Tomasz Copik (born 5 April 1978) is a Polish professional football manager and former player who is currently the assistant manager of Odra Opole II.

==Career==

===Club career===
In December 2010, he joined MKS Kluczbork. In June 2011, he moved to Olimpia Grudziądz.

==Coaching career==
In summer 2015 Copik was appointed coach of Odra Opole's U19 team alongside Piotr Plewnia and was also set to continue as head coach of the club's reserve team. In January 2016, Copik became a part of Jan Furlepa's staff for Odra Opole's first team beside his duties with the reserve and U19 teams.

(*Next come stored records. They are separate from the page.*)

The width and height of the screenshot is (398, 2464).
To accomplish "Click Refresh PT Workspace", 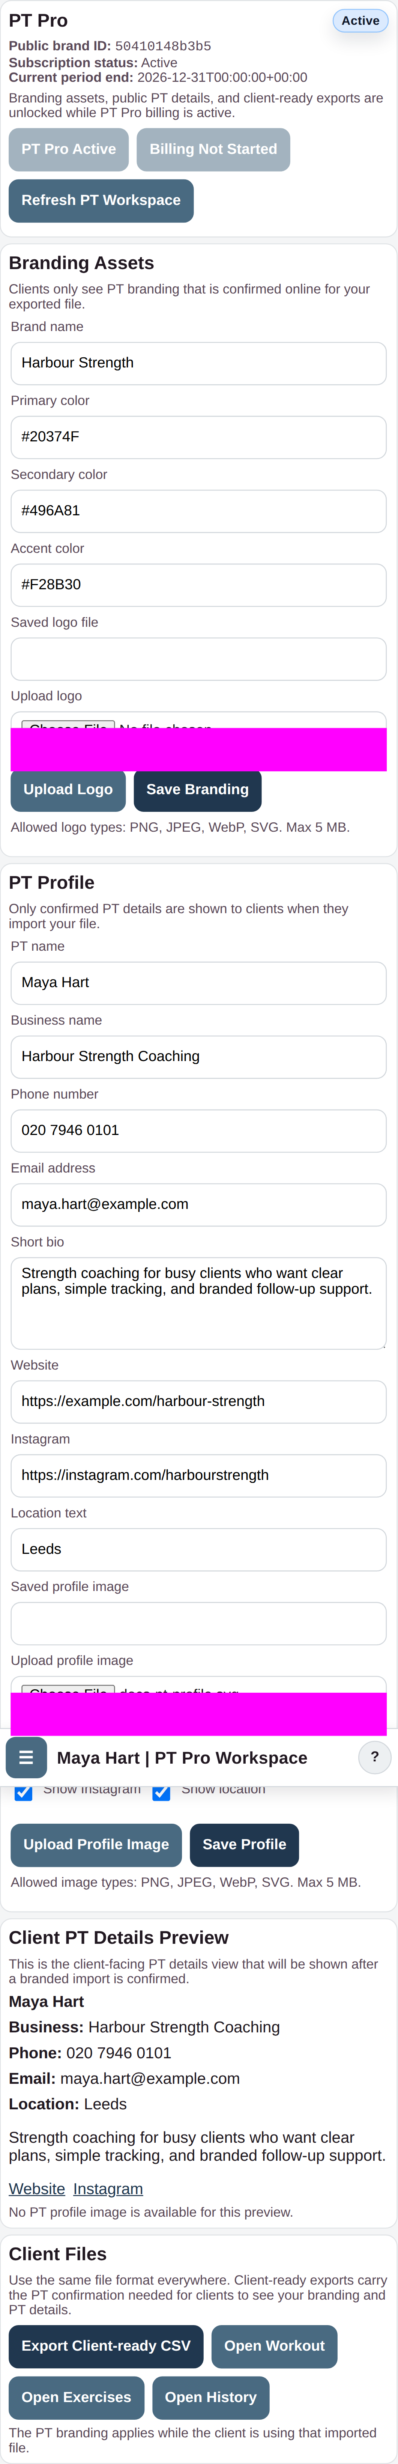I will point(100,200).
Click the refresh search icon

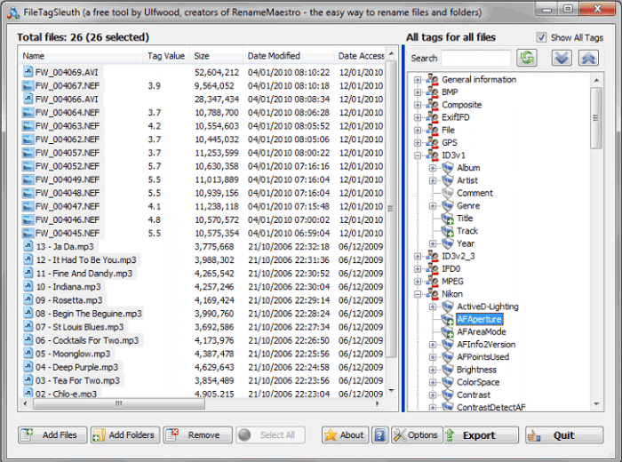point(528,58)
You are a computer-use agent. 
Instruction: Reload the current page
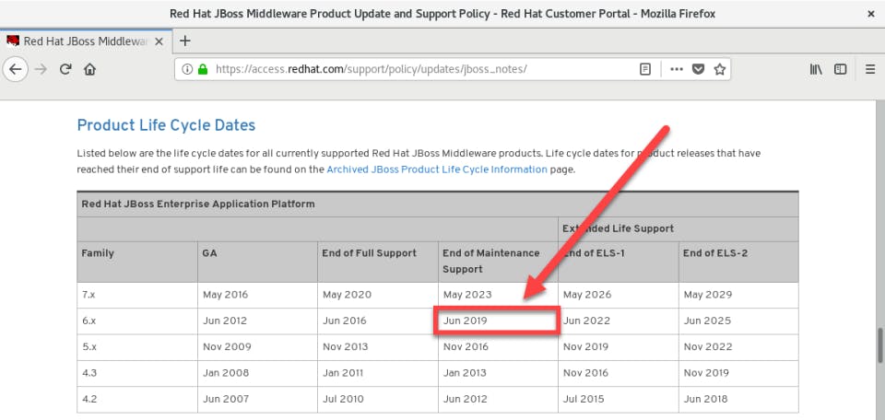65,69
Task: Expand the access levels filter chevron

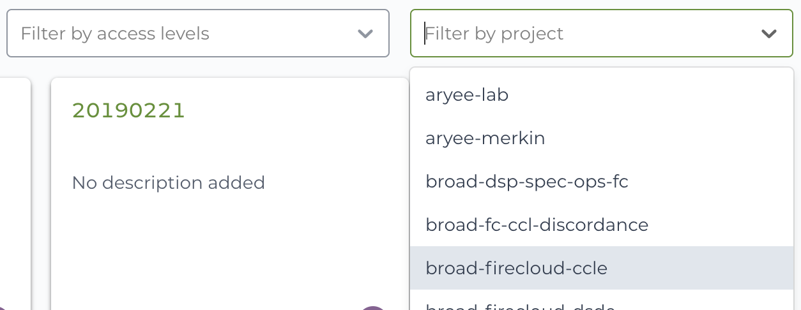Action: [365, 33]
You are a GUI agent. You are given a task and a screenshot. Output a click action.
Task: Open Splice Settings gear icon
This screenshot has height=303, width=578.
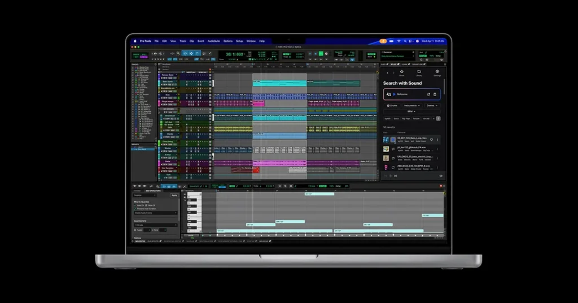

On 28 August 2019, Copik was promoted to the first team as Piotr Plewnia's assistant coach, leaving his position as head coach at the club Orzeł Źlinice, which he had occupied since 2017 alongside his coaching duties at Odra Opole.

On 30 September 2024, following the dismissal of Radosław Sobolewski, Copik took on the role of caretaker head coach. He returned to his previous duties the following day after the appointment of Jarosław Skrobacz.

At the end of the 2024–25 season, Copik was moved to the position of assistant head coach of Odra's reserve team.